As Spence’s stature grew, the opportunities compounded like moths to a single light. He ingratiated himself to Raleigh, N.C.-based McConnell Golf, which owns 14 properties between Tennessee, North Carolina and South Carolina.

He restored four of McConnell Golf’s properties — the latest being the Charlotte’s Providence Country Club in 2018. During that restoration Spence functioned as the architect and construction manager.

“Kris Spence has delivered a golf course that is totally unique from the course we had before,” said McConnell Golf founder and CEO John McConnell in a statement. “I am truly impressed with the new look, as he took a very flat golf course and made it feel much more dramatic to play. … I think he retained the playability for all levels of golfers.”

Despite the successful niche, something gnawed at Spence. His eagerness to one day create his own layout grew palpably. After the golf course construction boom fizzled faster than a dud bottle rocket in 2008 due to the recession, opportunities dried up.

It continued into the late 2010s, leaving Spence wondering if he’d ever get to make his mark.

A pre-work drone's eyeview of the Quixote Club, which Kris Spence is renovating.

A pre-work drone's eyeview of the Quixote Club, which Kris Spence is renovating.

“I haven’t had that opportunity before. Only in bits and pieces,” he said.

When the Sunset Country Club deal formalized last April, the mild-mannered Spence almost couldn’t contain himself. He felt like the child presented with a new puppy, excitement coursing through his veins.

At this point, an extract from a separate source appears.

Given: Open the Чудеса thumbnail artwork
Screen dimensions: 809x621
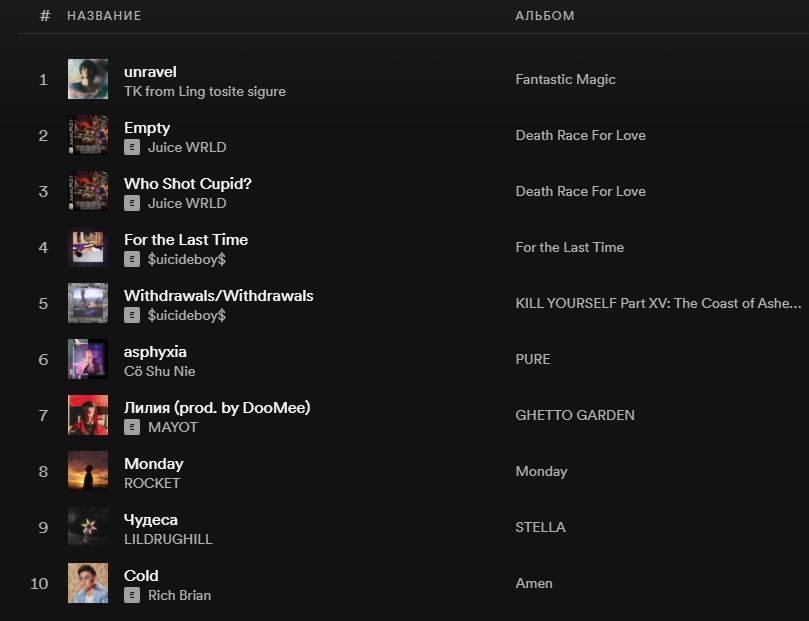Looking at the screenshot, I should click(87, 527).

When he first interviewed with course owners, brothers Greg and Lewis Thompson, he was blunt: the old 18-hole routing wasn’t salvageable, especially the tired back nine holes. With a 1921 front nine meshed with a 1980s back nine, there was zero continuity. It was like pairing a plaid shirt with striped pants.

“I told them, ‘You will never renovate that routing on the course,’” said Spence.

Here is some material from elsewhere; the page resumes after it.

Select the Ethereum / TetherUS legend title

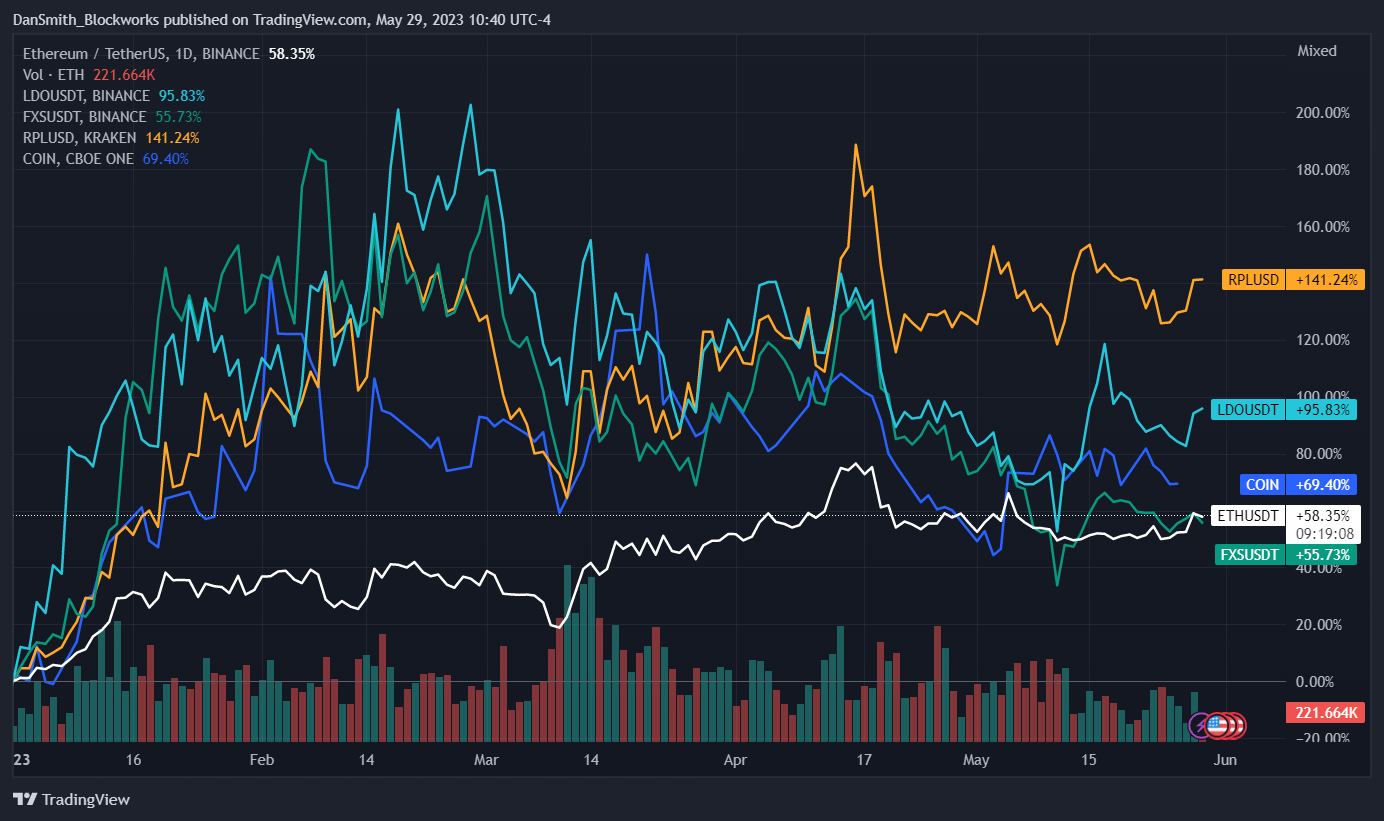click(141, 54)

That’s invariably what earned him the job.

Spence is thrilled because in the world of architectural opportunities, most sought-after land for new course design is predicated on natural sandy sites. Why? Because such properties provide excellent drainage, economical construction, above average firm and fast playing conditions, and they’re aesthetically pleasing. The Sunset CC, renamed the Quixote Club, fit every category. Spence said it’s much like what Pinehurst No. 2 sits upon.

“We understand that members will have to make a sacrifice during this construction phase,” said Greg Thompson. “This you can trust: it will be worth the wait.”

Spence’s plan calls for sand exposure and dramatic visuals, using natural resources of the land to create contrast and use of bunkers and hazards.

But it’s more than that.

“What it does for me is it will allow me to create something I would consider a masterpiece under my umbrella, mainly because I’ve done so much model restoration at existing clubs,” said Spence. “There is a lot of fixed boundaries, restrictions and limits to doing that. We’ve got an open slate where we can create a new golf course and a new experience.”

Which suits him just fine. He just wanted a chance.

“Now I can show the world what I’ve got and what I can do,” he said. “Now it’s up to me deliver, and Jackie as well.”